Por Leonardo Martinelli
No mundo de hoje, onde diferentes povos e nações são intensamente influenciados por elementos da cultura anglo-americana (tais como o cinema, seriados de TV, literatura, o pop e o rock’n roll, por exemplo), e como consequência, um mundo que tem o inglês como uma espécie de idioma universal, pode parecer estranho falarmos de uma Inglaterra fascinada pela música italiana, pela sonoridade melodiosa de seu idioma e que tinha como verdadeiro ídolos cantoras e cantores exportados a peso de ouro de diversos pontos da Península Itálica.
A bem da verdade, não era apenas a Inglaterra que estava sob o jugo do “imperialismo italiano” que dominou a música ocidental entre os séculos XVII e XVIII, pois não havia no Velho Mundo teatro que não fizesse ressoar óperas e árias de uma quantidade enorme de compositores italianos. Apenas a França e a música em torno da corte de Versalhes chegaram a configurar algum tipo de soberania nacional ao estabelecer uma identidade musical própria, mas ainda assim com alcance e influência muito limitados se comparado ao poder da música italiana, ela própria uma espécie de linguagem universal que mesmo compositores nascidos em outros países procuravam aprender e se familiarizar, tal como ocorreu com o alemão Georg Friedrich Händel (1685-1759).

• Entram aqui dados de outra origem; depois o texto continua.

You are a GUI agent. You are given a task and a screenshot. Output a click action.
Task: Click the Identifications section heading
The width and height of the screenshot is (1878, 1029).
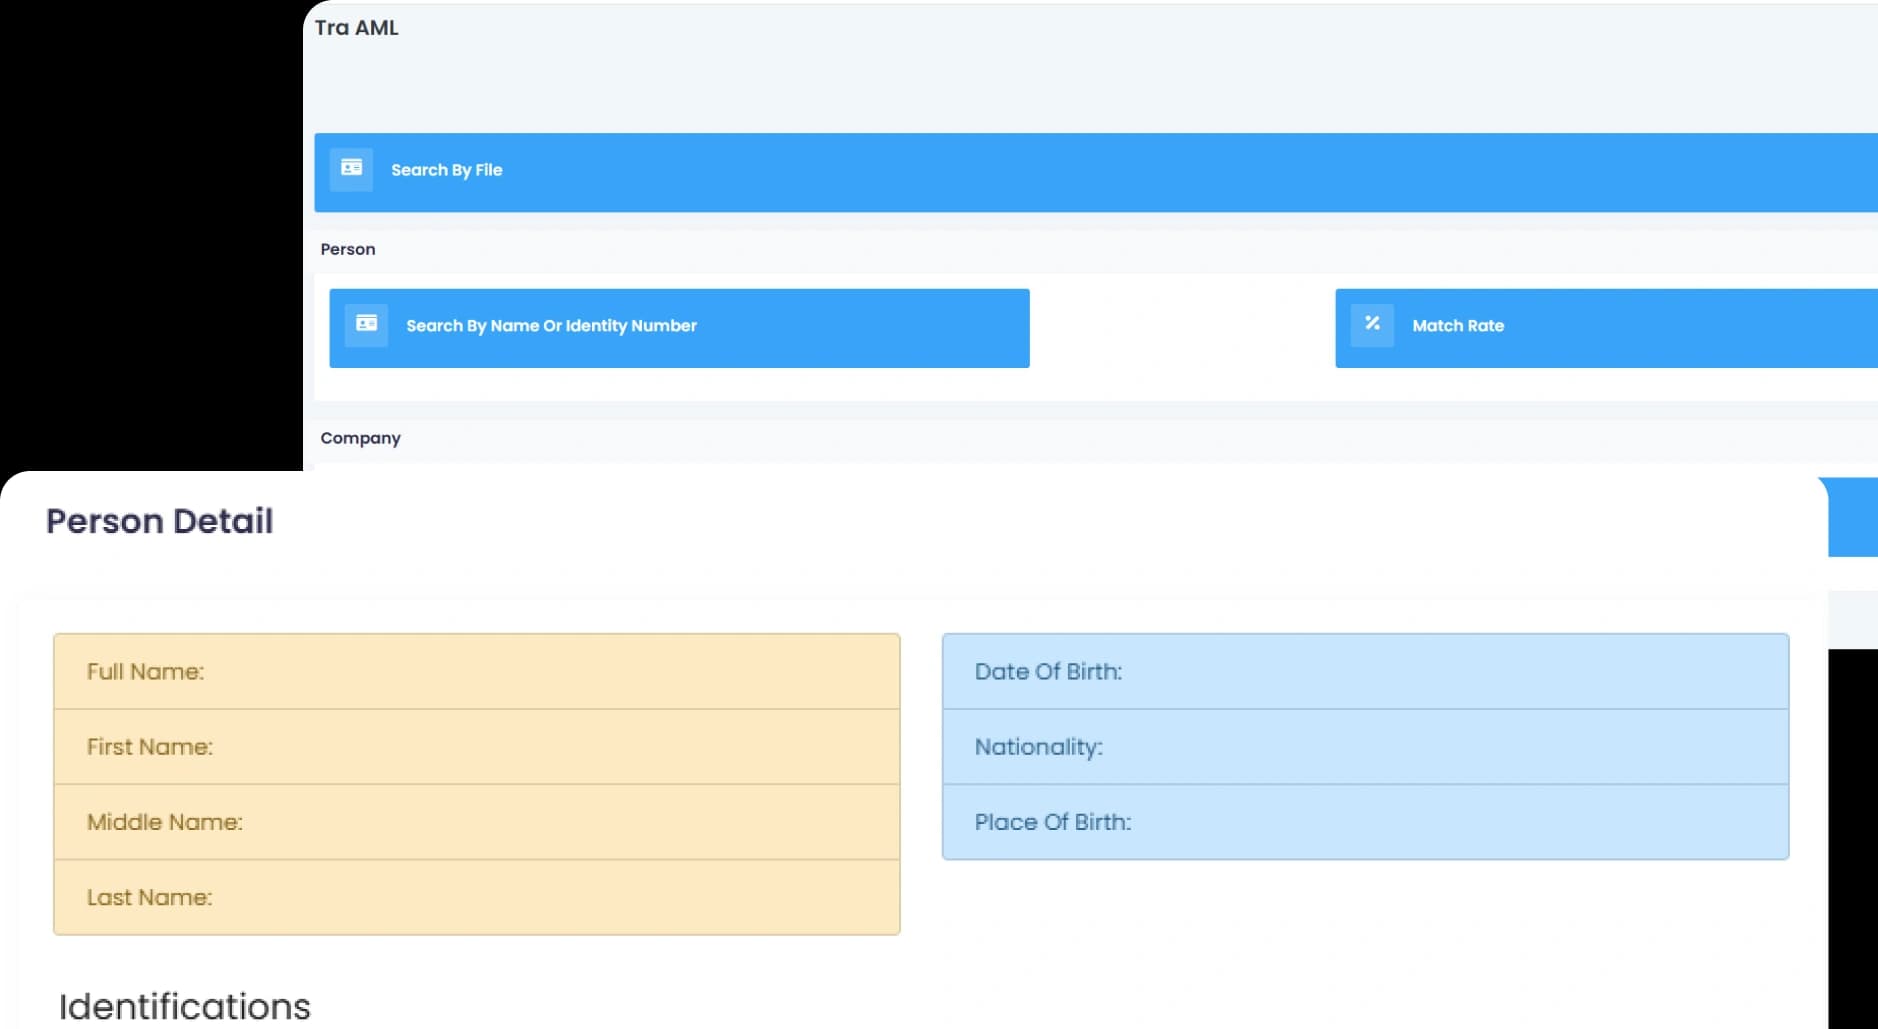point(185,1006)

Natural da pequena cidade saxã de Halle an der Saale (no centro-leste da Alemanha), Händel iniciou seus estudos musicais a contragosto do pai, um bem-sucedido cirurgião-barbeiro que tinha para o filho planos para que ele se tornasse advogado. Entretanto, com o passar do tempo, o incomum talento do jovem Georg Friedrich ficou evidente e o pai foi gentilmente incentivado a apoiar a carreira musical do filho próprio pelo Duque de Weissenfels.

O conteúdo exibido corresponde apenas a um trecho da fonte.